Let’s measure the runtime of the sequentiall execution:

> start.time <- Sys.time(); foreach(i=4:1, .combine='c', .inorder=TRUE) %dopar% { Sys.sleep(3*i); i }; end.time <- Sys.time(); exec.time <- end.time - start.time; exec.time
[1] 4 3 2 1
Time difference of 30.04088 secs

Now, we will register a parallel backend to allow the %dopar% operator to execute in parallel. The doParallel package provides a parallel backend for the %dopar% operator. Let’s find out the number of cores available on the current node

> detectCores()
[1] 24

To register the doPar backend call the function registerDoParallel().
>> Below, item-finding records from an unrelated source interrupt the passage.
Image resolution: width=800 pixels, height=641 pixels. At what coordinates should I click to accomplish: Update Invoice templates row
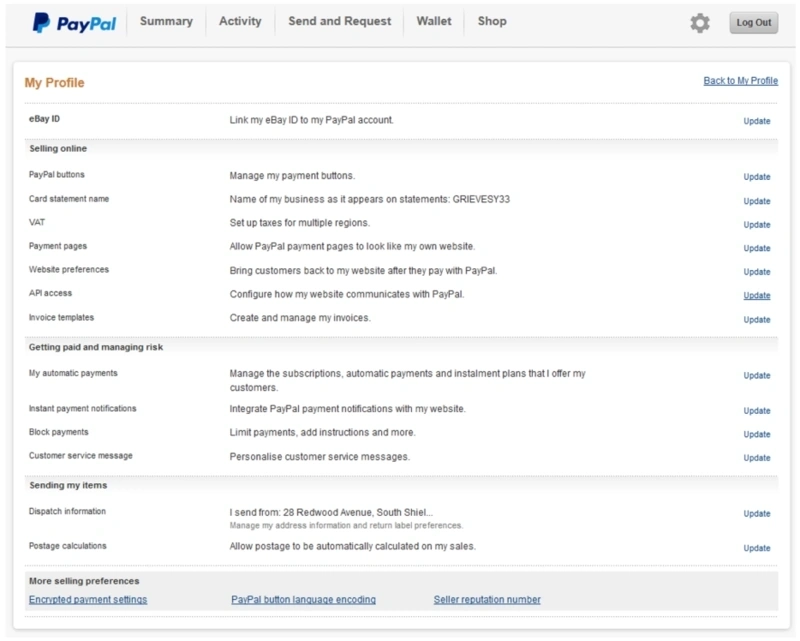click(x=756, y=320)
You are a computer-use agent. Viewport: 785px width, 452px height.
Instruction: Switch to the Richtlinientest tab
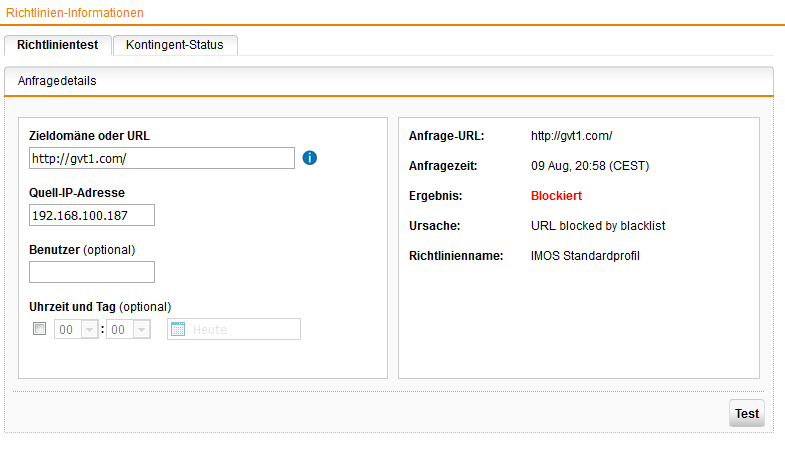pyautogui.click(x=57, y=45)
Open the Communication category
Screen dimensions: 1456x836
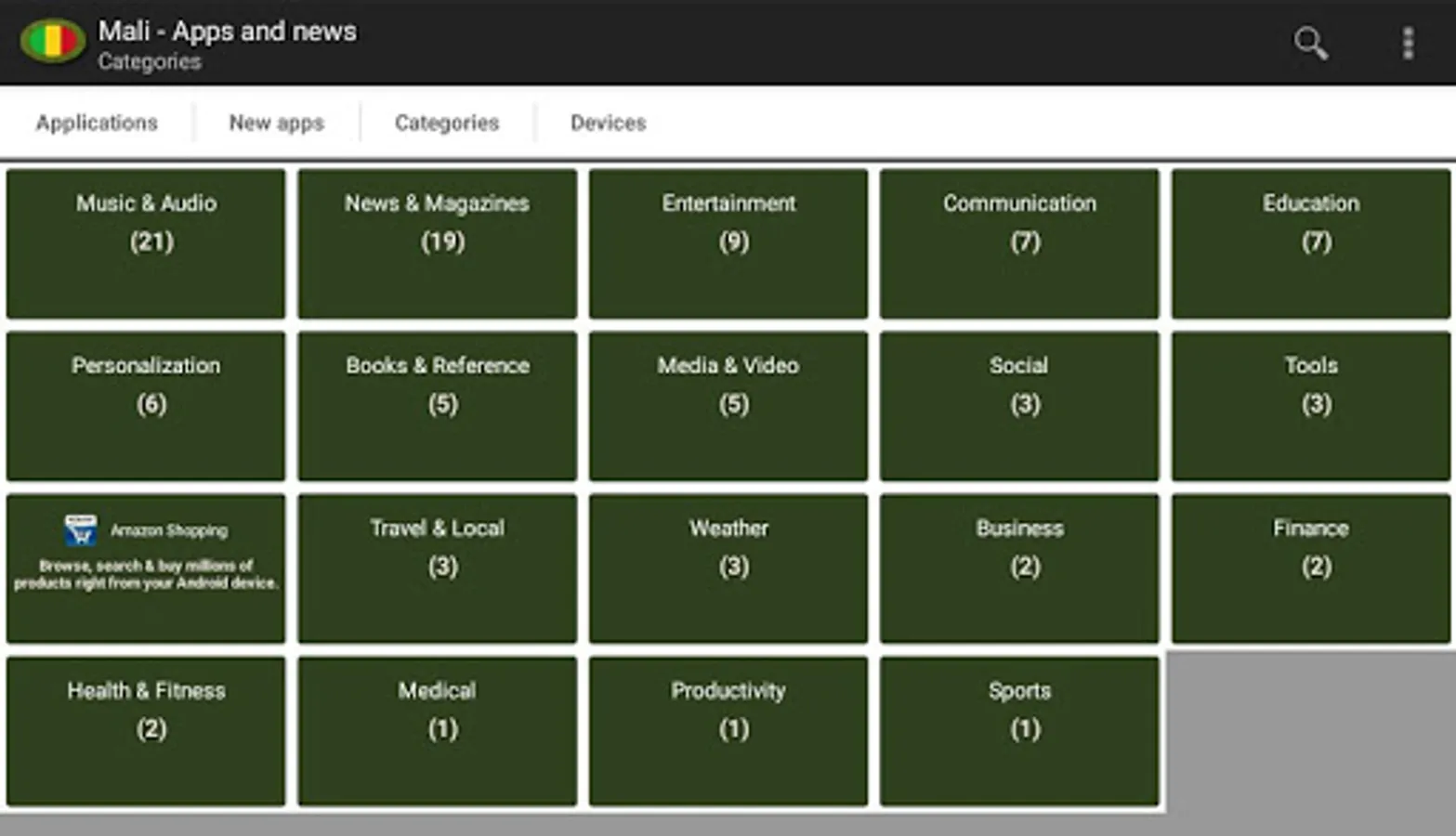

With no arguments provided, the number of cores assigned to the backend matches the value of options(“cores”), or if not set, to half of the cores detected by the parallel package.

 registerDoParallel()
> getDoParWorkers()
[1] 12

To assign 4 cores to the parallel backend:

> registerDoParallel(cores=4)
> getDoParWorkers()
[1] 4

Request the correct number of slots

Because it is crucial to request the correct number of slots for a parallel job, we propose to set the number of cores for the doPar backend to the number of slots allocated to your job: registerDoParallel(cores=Sys.getenv("SLURM_CPUS_PER_TASK"))
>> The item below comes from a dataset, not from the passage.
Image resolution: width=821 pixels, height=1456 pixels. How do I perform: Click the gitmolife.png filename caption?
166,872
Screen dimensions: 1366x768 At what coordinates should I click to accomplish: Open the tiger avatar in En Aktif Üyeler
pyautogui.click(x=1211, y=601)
Now, run the example again:

> foreach(i=4:1, .combine='c', .inorder=FALSE) %dopar% {
+ Sys.sleep(3*i)
+ i
+ }
[1] 4 3 2 1

Well, the output is basically the same (the results are combined in the same order!). Let’s again measure the runtime of the parallel execution on 4 cores:

The binary operator %do% will always execute a foreach-loop sequentially even if registerDoParallel was called before! To correctly run a foreach in parallel, two conditions must be met:

registerDoParallel() must be called with a certain number of cores
The %dopar% operator must be used in the foreach-loop to have it run in parallel!

Installing DESeq2 from Bioconductor packages

DESeq2¹ installed from Bioconductor² has many dependencies. Two odd facts are hindering a succesful build of DESeq2 in first place:

data.table is needed by Hmisc, which in turn is needed by DESeq2. While Hmisc is automatically installed prior to DESeq2, data.table is not and has to be installed manually first.